Back
Legal

Lam and others v Brennan (t/a Namesakes of Torbay) and others

Plaintiffs claiming damage caused by fumes from neighbour’s business – Plaintiffs issuing proceedings against council for breach of statutory duty and negligence in granting neighbour planning permission and failing to abate nuisance – Whether council liable in damages for breach of statutory duty or common law duty of care – Action struck out

The plaintiffs owned a restaurant and an attached dwelling-house at 30-32 Palace Avenue, Paignton. They claimed damage to their property and consequential loss in relation to their restaurant business amounting to over £500,000, and damages for personal injury and for nuisance. The damage was allegedly caused by fumes from the first defendant’s business, which involved spraying toys with chemical and paint sprays. The plaintiffs alleged that Torbay Borough Council had been negligent and in breach of their statutory duties under the Town and Country Planning Acts 1971 and 1990 in failing to make the necessary investigations before granting planning permission to the first defendant, in allowing the processes to be carried out and in failing to take later enforcement proceedings under under the Public Health Act 1936, the Environmental Protection Act 1990, and the Public Health (Recurring Nuisances) Act 1969. The High Court granted the council’s application for the claim against them to be struck out.

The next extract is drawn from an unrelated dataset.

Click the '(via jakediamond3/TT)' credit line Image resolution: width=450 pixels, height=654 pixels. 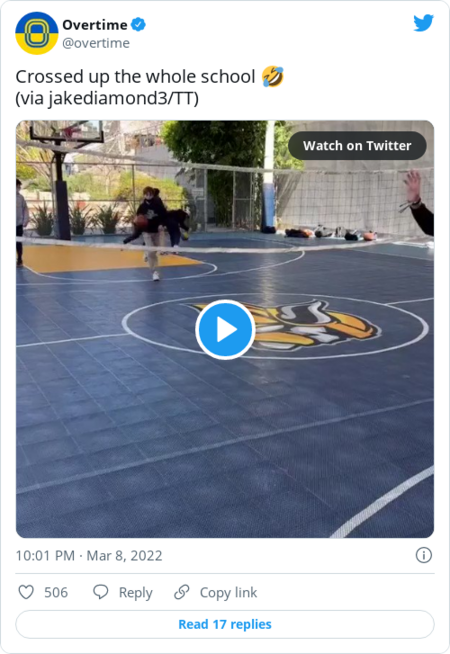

Held The plaintiffs’ appeal was dismissed.

1. Given the discretionary nature of the power conferred to grant or refuse planning permission under section 29 of the Town and Country Planning Act 1971 it was clear that the policy of the Act conferring that power was not such as to create a duty of care at common law which would make a public authority liable to pay compensation for foreseeable losses.

2. The Environmental Protection Act 1990 contained provisions which were plainly for the benefit of the public at large living within the local authority’s area. Section 80(1) reserved the right of any person aggrieved by a nuisance to make a complaint to the magistrates’ court himself and sections 79 and 80 existed in parallel with the right of a person to take private proceedings against an adjoining landowner for nuisance. Therefore there was neither reason nor necessity to create a right of action in damages based on the failure of a local authority to take action in respect of nuisance.

3. Although the authority had taken action in relation to the nuisance by serving enforcement notices, that action was not to be construed as any assumption of responsibility towards the plaintiffs, so as to give rise to a private right of action.

4. Even assuming that the actions of the council were so negligent and unreasonable as to amount to irrationality, that did not in itself suffice to create a private right of action in negligence, as opposed to founding the basis of some public law challenge to the exercise of the council’s powers.

Robin Stewart QC and Elizabeth Gumbel (instructed by William A Merrick & Co) appeared for the plaintiffs; Piers Ashworth QC and Adrian Cooper (instructed by Veitch Penny, of Exeter) appeared for the council.